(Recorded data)
•••••

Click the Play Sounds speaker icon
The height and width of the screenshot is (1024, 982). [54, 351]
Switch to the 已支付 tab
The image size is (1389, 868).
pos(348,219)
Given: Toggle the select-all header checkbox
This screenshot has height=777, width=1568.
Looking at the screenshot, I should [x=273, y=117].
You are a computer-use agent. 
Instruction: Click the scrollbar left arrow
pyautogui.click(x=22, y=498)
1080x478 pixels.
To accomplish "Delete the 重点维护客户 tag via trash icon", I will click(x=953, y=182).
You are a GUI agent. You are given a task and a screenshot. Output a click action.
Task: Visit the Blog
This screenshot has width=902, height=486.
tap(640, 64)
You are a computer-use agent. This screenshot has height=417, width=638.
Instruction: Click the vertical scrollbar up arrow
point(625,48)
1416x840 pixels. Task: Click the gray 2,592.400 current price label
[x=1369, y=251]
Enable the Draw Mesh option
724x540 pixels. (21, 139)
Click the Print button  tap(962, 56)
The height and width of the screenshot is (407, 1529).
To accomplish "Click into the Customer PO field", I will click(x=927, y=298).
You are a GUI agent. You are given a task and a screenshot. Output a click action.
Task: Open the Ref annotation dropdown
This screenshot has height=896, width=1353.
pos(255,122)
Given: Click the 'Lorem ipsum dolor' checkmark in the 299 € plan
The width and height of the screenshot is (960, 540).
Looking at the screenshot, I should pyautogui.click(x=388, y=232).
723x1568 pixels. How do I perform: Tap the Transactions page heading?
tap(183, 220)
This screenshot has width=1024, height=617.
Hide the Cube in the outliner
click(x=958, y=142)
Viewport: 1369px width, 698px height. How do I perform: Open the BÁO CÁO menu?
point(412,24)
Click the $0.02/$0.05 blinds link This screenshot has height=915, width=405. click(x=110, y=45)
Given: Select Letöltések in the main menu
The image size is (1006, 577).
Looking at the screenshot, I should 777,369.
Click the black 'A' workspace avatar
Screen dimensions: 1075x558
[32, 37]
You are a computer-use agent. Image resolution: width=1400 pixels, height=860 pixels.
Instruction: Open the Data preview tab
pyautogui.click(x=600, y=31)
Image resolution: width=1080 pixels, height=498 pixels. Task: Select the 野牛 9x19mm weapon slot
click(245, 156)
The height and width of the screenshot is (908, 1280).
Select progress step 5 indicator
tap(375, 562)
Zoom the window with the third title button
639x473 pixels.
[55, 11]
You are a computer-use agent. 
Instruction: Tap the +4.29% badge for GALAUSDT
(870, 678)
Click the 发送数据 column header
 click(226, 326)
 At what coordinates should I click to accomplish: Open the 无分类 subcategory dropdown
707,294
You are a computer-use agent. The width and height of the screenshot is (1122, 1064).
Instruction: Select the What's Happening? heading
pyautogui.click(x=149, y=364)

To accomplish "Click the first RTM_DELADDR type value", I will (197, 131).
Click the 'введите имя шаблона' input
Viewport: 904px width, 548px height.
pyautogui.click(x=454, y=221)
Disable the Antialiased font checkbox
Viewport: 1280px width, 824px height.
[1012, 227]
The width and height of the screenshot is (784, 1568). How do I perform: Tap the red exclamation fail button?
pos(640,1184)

•••••

* _WORK INSTRUCTIONS_
Collect the complete line wherever the string "computer" appears in the records.

* _WRITTEN ANSWER_
You are a computer-use agent. 
You are a computer-use agent. This screenshot has height=417, width=638.
You are a computer-use agent. Image resolution: width=1400 pixels, height=860 pixels.
You are a computer-use agent. 
You are a computer-use agent. The width and height of the screenshot is (1122, 1064).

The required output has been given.